I heard him brush against the papers on Cal’s desk, and then I was gone again, dragged down and down, back into a dream in which Dwight and Cal and I were walking through a summer garden full of flowering bushes. . . .

We aren’t running but we do have a destination in mindand we are anxious to get there, yet Cal keeps stopping tosmell the gardenias. “Stay up with us, buddy,” Dwight says,but Cal stops again to break off one of the creamy white blossoms. “Smell, Daddy,” he says. He gives me a big handful.

“Smell, Miss Deborah.” And all around us, the air is heavywith the sweet, sweet fragrance of summer . . .

C H A P T E R

20

Make money, money by fair means if you can, if not, by anymeans money.

—Horace

When next I woke, the sun had not yet risen.
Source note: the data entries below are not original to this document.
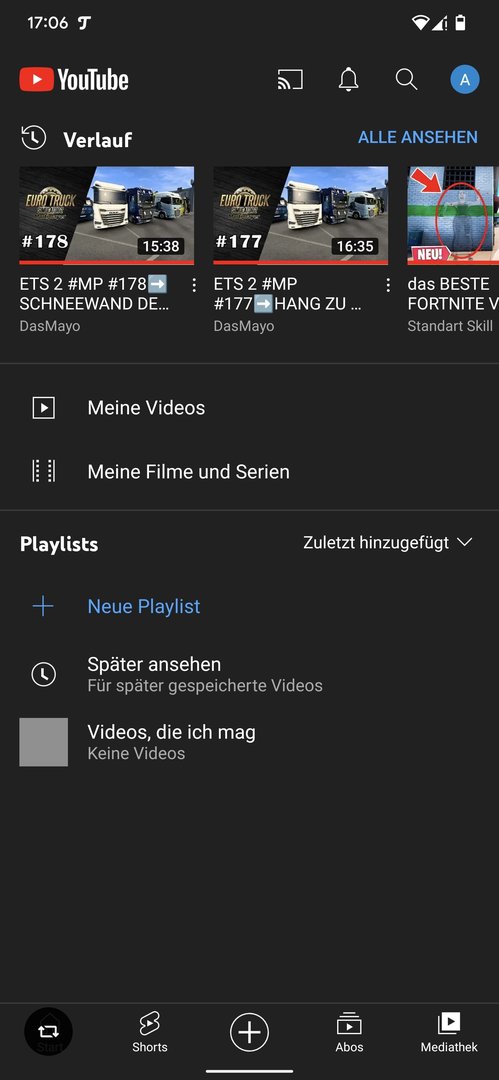
Task: Open notifications bell icon
Action: click(349, 80)
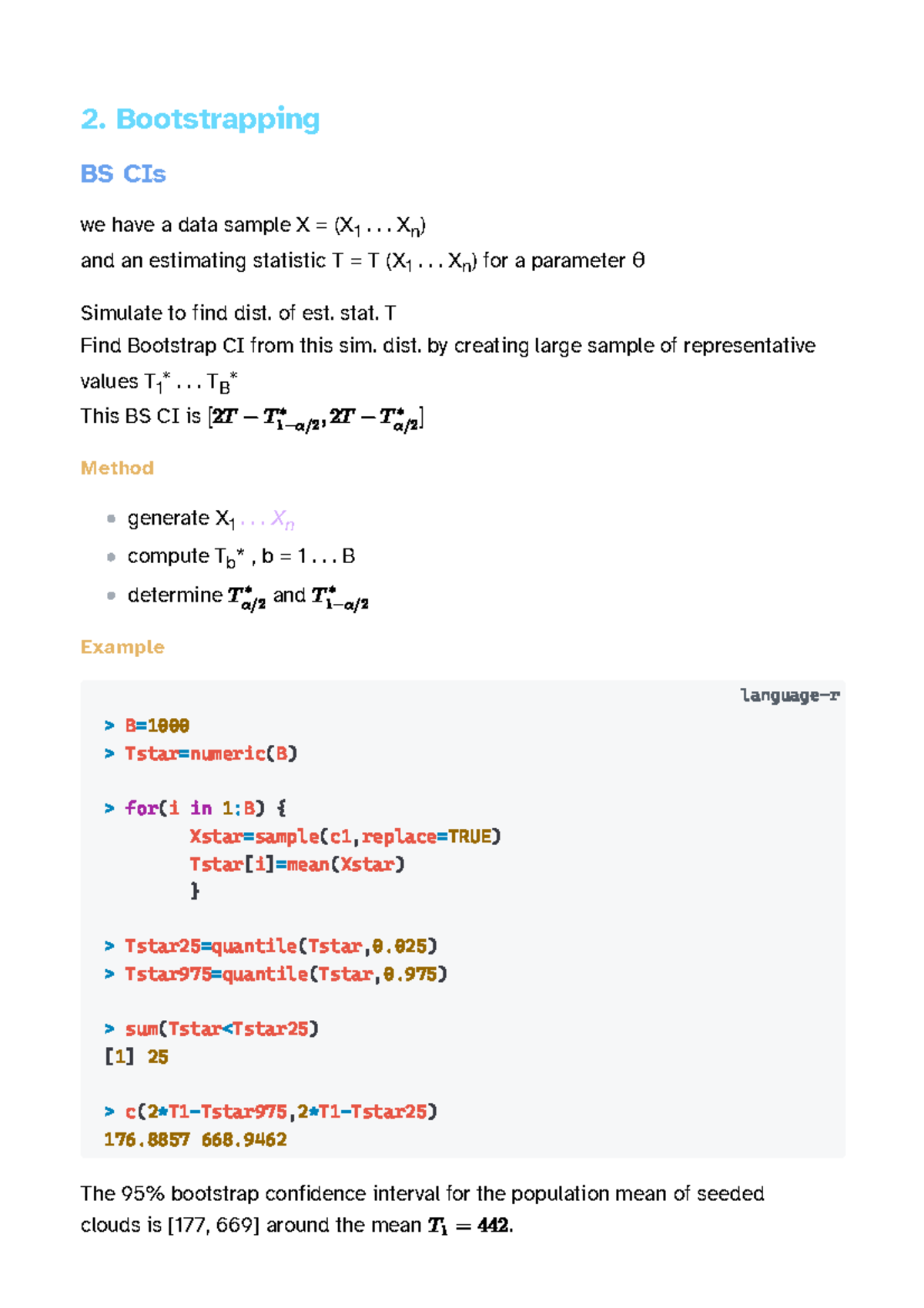This screenshot has height=1308, width=924.
Task: Click the '[1] 25' output line
Action: tap(136, 1057)
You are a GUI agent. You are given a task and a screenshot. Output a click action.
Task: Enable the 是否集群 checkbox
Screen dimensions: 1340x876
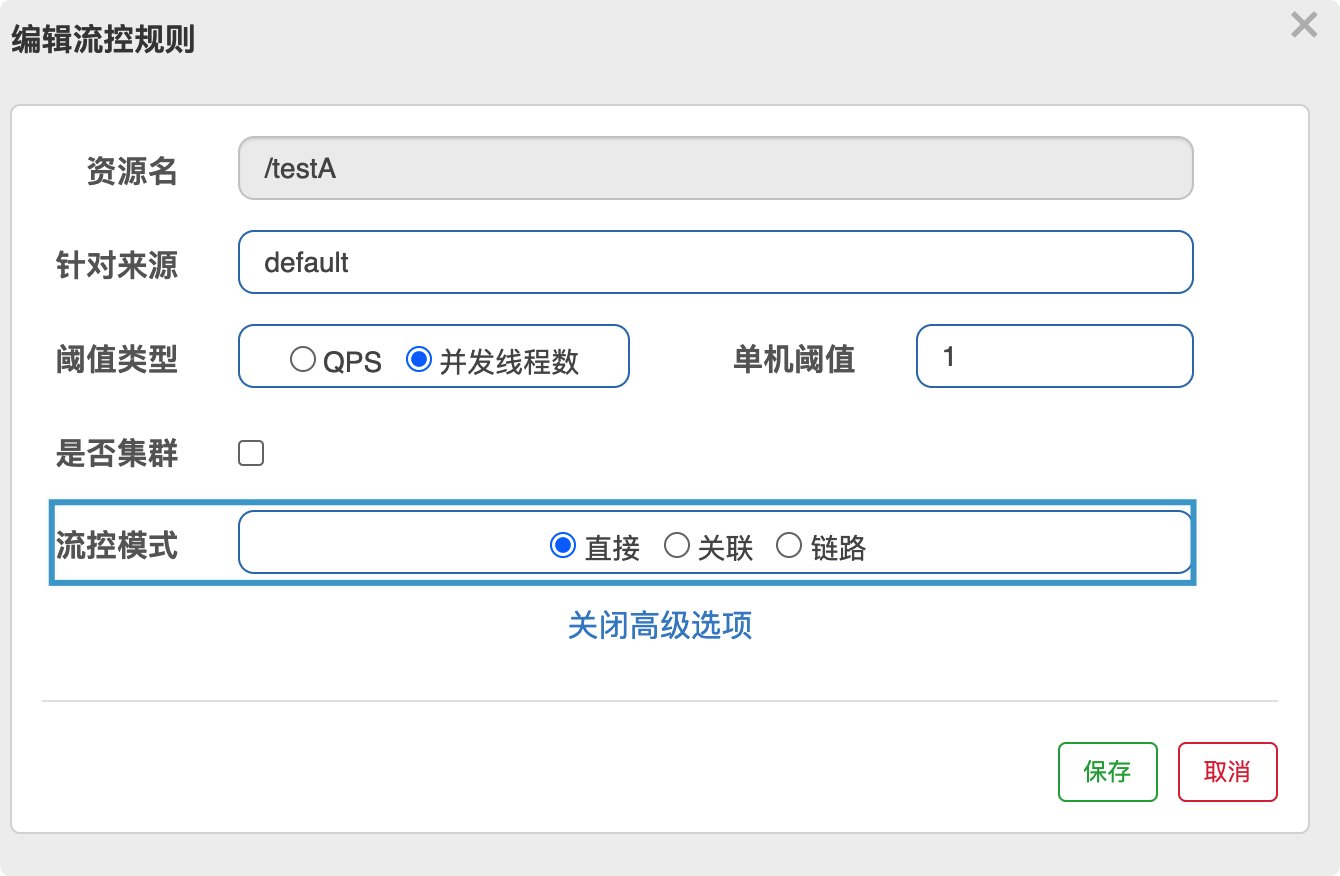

Looking up through the bare limbs outside Cal’s window, I knew it soon would, though, because I could see faint stars in a cloudless sky. I glanced at my watch—6:05—then pushed back the covers, visited the bathroom, and splashed cold water on my face. And yes, there were faint circles under my eyes. Not enough to scare the horses, though.

Downstairs, Dwight was still stretched out on the couch, but he opened his eyes and smiled when I came into the room.

“I was just about to come looking you,” he said.

“Like you didn’t know where I was,” I said, sliding in beside him to feel his scratchy face against mine as we kissed. “Were you able to get back to sleep okay?”

He frowned. “What do you mean?”

“After you checked up on me sometime this morning.”

He shook his head. “I haven’t been upstairs since we got back last night.”

“Sure you did. I heard you . . . didn’t I?”

We looked at each other in dawning comprehension and I suddenly remembered my dream.

“Gardenias! She was here again!”

It took only a moment at the front door to confirm that someone else had indeed been here.

“Unlocked,” said Dwight, “and I know I locked it when we came in.”

“What was she after?” I wondered aloud as we headed upstairs.

I wasn’t familiar enough with the house to spot what, if anything, was missing. Jonna’s room looked the same as I’d left it and so did the bathroom. The sliding mirror doors of the medicine cabinet were completely closed.

“I distinctly heard the papers on Cal’s desk move,” I told him, “and I smelled her perfume, so she must have come into the room. But why? What was worth the risk?”

Dwight looked around the room and shrugged. He started to turn away, then stopped in his tracks, his attention riveted on the bottom shelf of the bookcase. “Carson!”

“Carson?”

“Cal’s old teddy bear. I noticed it yesterday morning, and now it’s gone. You didn’t move it, did you?”

I shook my head. “It was there last night before we went to Paul’s.”

“Cal used to sleep with it when he was little. He’s too old for it now, but Jonna told me that he still wants it when he’s sick or unhappy about things.”

“It has to be the same woman who took Cal!” I said, feeling an unwarranted rush of optimism. “She knows it will comfort him. Wherever he is, he has to be okay or why would she come for it?”

“Because he’s sick?” asked Dwight. “Because he’s hurt?”

He went back down for his phone to call Paul, and it startled us both by ringing in his hand before he could dial.

“Bryant here,” he said. “Oh, hey, Mama . . . No, still no word . . .”

As he listened, a smile softened his grim face. “That’s great! How’s Kate? . . . And how’s Rob holding up?”

By which I knew that his brother’s baby boy had been born.

In the midst of death, we are in life.

With his hand over the mouthpiece, he said, “Seven pounds, two ounces,” then gave me the phone so that Miss Emily could tell me all the details while he used my phone to call Paul and leave a message for Agents Lewes and Clark about our nocturnal visitor.

Despite our overriding concern for Cal, it was impossible not to feel happy for the safe arrival of Robert Wallace Bryant Junior, and I gladly listened as Miss Emily described the long night, how the labor pains completely stopped at one point as if the baby had lost interest in getting himself born, but then, as the doctor was about to send Kate home, around three this morning, he’d changed his mind and popped out at four.

“I waited as long as I could to call you,” she apologized.

“It’s okay,” I assured her. “We were awake. Do they know what they’re going to call him?”